Jim Tile held both of Brenda's hands in one of his own. Her eyes were open but unfocused; she had no sense of anyone besides Jim at her bedside. She was trying to talk through the drugs and the pain; he leaned closer to listen.
After a while he straightened, announcing in a low, angry voice, "The bastard stole her ring. Her mother's wedding ring."
Skink slipped from the room so quietly that Bonnie and Augustine didn't notice immediately.

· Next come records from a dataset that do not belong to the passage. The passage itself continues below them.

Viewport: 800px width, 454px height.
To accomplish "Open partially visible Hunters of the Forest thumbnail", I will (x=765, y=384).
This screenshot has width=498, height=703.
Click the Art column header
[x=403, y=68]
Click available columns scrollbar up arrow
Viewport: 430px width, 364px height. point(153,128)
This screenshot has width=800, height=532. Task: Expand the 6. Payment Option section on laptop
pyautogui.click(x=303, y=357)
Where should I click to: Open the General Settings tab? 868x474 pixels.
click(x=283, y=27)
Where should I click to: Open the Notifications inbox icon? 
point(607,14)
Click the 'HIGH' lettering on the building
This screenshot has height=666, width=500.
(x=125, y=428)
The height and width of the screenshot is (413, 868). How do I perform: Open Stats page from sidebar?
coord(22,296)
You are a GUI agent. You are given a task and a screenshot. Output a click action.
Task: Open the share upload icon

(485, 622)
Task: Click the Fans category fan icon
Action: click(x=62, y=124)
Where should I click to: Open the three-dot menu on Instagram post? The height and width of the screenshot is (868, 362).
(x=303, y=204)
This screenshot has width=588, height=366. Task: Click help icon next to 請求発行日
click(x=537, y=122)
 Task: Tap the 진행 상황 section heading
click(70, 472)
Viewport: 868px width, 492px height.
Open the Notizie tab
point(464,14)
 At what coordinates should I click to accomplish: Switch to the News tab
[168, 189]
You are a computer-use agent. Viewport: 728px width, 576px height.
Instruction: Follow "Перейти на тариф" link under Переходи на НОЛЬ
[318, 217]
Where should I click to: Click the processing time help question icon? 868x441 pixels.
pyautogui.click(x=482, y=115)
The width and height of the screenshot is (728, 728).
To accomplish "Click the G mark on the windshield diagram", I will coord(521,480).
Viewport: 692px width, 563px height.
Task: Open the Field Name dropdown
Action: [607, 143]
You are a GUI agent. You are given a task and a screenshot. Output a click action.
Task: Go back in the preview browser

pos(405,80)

There was no trace of him outside the door, but a rush of blue and white uniforms attracted them to the end of the hall. The governor was in the nursery, strolling among the newborns. He carried an infant in the crook of each arm. The babies slept soundly, and he studied them with profound sadness. To Bonnie Lamb he appeared harmless, despite the rebellious beard and the grubby combat pants and the army boots. A trio of husky orderlies conferred at a water fountain; apparently a negotiation had already been attempted, with poor results. Calmly Jim Tile entered the nursery and returned the infants to their glass cribs.
Nobody intervened when the trooper led Skink out of the hospital, because it looked like a routine arrest; another loony street case hauled to the stockade: Jim Tile, his arm around the madman, walking him briskly down the maze of pale-green corridors; the two of them talking intently; Bonnie and Augustine dodging wheel-chairs and gurneys and trying to keep up.
When they reached the parking lot, Jim Tile said he had to go to work. "The President's coming, and guess who gets to clear traffic."